Die Ethylenoxid-Sterilisation ist ein Niedrig-Temperatur-Verfahren, das bereits bei 10°C Mikroorganismen abtötet, indem es eine Verbindung mit den Eiweißmolekülen eingeht und diese zerstört. Da die Sterilisationszeit von der Temperatur abhängt - je höher die Temperatur, desto kürzer die Sterilisationszeit -, wird meist ein Temperaturspektrum von 37° bis 60°C verwendet. Eine Vielzahl von Kunststoffen weist eine gute chemische Beständigkeit gegenüber Ethylenoxid auf. In Verbindung mit der niedrigen Verfahrenstemperatur ist diese Methode für viele thermoplastische Werkstoffe geeignet.

Hier hat sich seitens ACTEGA die TPE-Rezeptur PROVAMED® D1341 TP als besonders geeignet erwiesen. Hochtransparent, lösemittelverklebbar und im Vergleichstest ohne Beeinträchtigung der mechanischen Eigenschaften.

Alle diese Methoden können eine biologische Kontamination verhindern. Sie haben jedoch jeweils Vor- und Nachteile und vor allem erhebliche Auswirkungen auf das verwendete Material. Um negative Auswirkungen zu vermeiden, müssen die Materialformeln sehr sorgfältig mit Stabilisatoren und anderen unterstützenden Inhaltsstoffen zusammengestellt werden - wie dies beim PROVAMED®-Portfolio der Fall ist. Ausgiebige Tests der verschiedenen Varianten, bei denen Gammabestrahlung, Autoklavieren und Begasen mit Ethylenoxid verglichen werden, zeigen, dass diese Materialien gegen Anzeichen von Verschleiß wie schnelles Altern, Sprödigkeit, Verfärbung oder Änderungen der mechanischen Eigenschaften, beständig sind.

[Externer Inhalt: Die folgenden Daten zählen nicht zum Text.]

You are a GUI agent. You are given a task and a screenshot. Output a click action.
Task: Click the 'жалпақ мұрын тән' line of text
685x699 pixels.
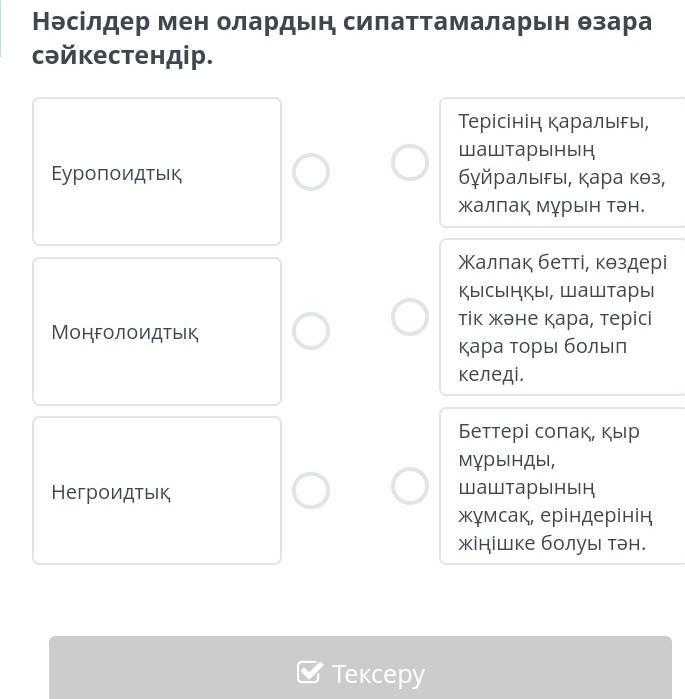(x=551, y=205)
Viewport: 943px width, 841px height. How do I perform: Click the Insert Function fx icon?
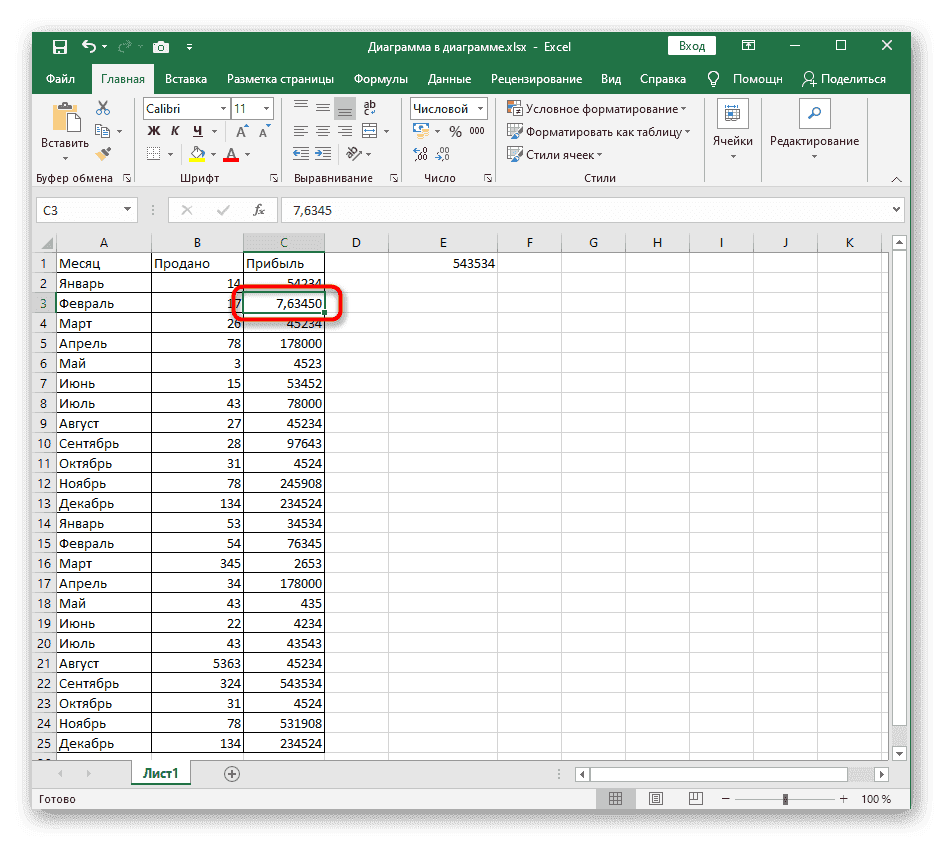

Sterilisationsverfahren im Vergleich

In jüngster Zeit ist die EtO-Sterilisation in die Diskussion geraten. Wobei der Dachverband der Unternehmen der Medizinprodukte-Branche Eucomed festhält: „Wenn die bestehenden Regularien und Schutzmaßnahmen für die verschiedenen Produkte und Materialien eingehalten werden, ist die Methode der EtO-Sterilisation ein unverzichtbares, zuverlässiges und validiertes Verfahren zur Sterilisation von Medizinprodukten.“

Da die EtO-Sterilisation nicht für temperatur- oder feuchtigkeitsempfindliche Materialien und Produkte mit schwierigen Geometrien geeignet ist, empfiehlt sich hier die Sterilisation mit Beta- oder Gammastrahlen, die die Materie durchstrahlen und so pathogene Keime, Schimmelpilze und Sporen zuverlässig zerstören. Die Bestimmung der Keimbelastung der zu sterilisierenden Produkte erfolgt für beide Sterilisationsarten auf Basis der Norm DIN EN ISO 11737. Die Strahlensterilisation ist für ein breites Spektrum medizinischer Produkte geeignet, Auch hier ist im Rahmen der Validierung die Eignung der Materialien zu prüfen. Im Gegensatz zur EtO-Sterilisation muss bei der Strahlensterilisation die Leistungsbeurteilung als Teil der Validierung nur einmalig pro Produkt physikalisch erfolgen (Dosemapping), was Zeit und Kosten spart. Bei diesem umweltschonenden und rückstandsfreien Verfahren können die Produkte direkt nach erfolgter Freigabe verwendet werden, eine zeitintensive Desorptionsphase wie bei der EtO-Sterilisation ist nicht nötig.